I got pretty sick of how much time I waste on this throughout the day (not to mention it actually disturbs my flow), so I googled around and found the Mac Self Control app. The app is pretty simple. Just select websites you don’t want to visit (Hacker News, Facebook, etc), set a time frame, and voila! you can’t access these sites.

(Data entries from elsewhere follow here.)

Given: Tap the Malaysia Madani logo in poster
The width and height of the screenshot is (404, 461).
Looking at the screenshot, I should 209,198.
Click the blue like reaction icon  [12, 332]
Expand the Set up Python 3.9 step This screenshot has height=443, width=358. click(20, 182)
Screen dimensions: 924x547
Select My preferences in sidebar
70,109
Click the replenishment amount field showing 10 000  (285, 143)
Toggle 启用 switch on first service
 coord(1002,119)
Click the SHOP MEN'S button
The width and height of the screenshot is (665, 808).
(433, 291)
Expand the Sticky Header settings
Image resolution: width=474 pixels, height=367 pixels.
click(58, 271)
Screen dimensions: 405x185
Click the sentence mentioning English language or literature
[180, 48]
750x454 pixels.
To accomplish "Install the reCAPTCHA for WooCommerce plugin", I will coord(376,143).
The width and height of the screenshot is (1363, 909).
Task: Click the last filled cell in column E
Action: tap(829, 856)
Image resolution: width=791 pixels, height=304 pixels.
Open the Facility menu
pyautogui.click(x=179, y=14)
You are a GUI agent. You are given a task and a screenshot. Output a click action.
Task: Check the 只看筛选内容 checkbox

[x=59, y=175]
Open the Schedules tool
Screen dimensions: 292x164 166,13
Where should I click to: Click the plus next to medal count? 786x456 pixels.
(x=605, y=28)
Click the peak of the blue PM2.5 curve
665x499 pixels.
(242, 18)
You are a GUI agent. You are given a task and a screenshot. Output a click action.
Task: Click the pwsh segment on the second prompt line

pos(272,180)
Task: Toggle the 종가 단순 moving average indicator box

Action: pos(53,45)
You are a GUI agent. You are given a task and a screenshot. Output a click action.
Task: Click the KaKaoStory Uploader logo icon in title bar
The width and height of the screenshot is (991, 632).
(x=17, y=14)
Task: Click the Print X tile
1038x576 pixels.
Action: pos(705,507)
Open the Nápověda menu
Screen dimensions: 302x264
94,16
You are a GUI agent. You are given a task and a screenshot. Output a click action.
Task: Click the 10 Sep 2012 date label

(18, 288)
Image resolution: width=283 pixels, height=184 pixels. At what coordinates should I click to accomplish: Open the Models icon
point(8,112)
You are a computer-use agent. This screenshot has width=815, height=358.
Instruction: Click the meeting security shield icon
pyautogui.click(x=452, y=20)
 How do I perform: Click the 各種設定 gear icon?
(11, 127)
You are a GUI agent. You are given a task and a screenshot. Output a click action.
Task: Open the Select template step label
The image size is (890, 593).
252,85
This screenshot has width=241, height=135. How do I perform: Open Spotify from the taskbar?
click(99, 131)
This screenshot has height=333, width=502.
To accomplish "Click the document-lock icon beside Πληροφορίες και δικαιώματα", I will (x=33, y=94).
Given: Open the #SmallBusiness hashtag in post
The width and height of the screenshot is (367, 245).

Now, whenever I get a little bored of whatever I’m working on, I have no other option but to keep working on it. It’s been an incredible productivity boost.

Charging Phone Downstairs

I’ve developed a bad habit of waking up and checking my phone for email, Hacker News, Techcrunch, Facebook, etc as soon as I wake up. As a result, I spend my morning lying in bed checking these sites instead of getting up and starting my day with productivity or at least some clarity of mind (I’m a fan of taking some time to do nothing and let my brain wander – that’s why so many good ideas come during shower time!).

So to get rid of this annoying habit, I simply started charging my phone downstairs instead of near my bed. Now, when I wake up, I have no other choice but to get up and get on with my day without wasting time. It’s also great to just wake up with a clear mind and try to maintain it throughout breakfast before heading over to the computer.

Eating Healthy

Ask my friends, and they know that as soon as they step into my apartment, they will not find any cookies. The key to eating healthy is trapping yourself into eating healthy. If you have cookies and chips and coke and other bad stuff just lying around nearby, no willpower will keep you healthy. Instead, I only buy healthy food, so when I’m hungry, I have no other option but to eat healthy. And when I do have a craving for something unhealthy, it usually ends up being way too much work to get it and I just let that pass.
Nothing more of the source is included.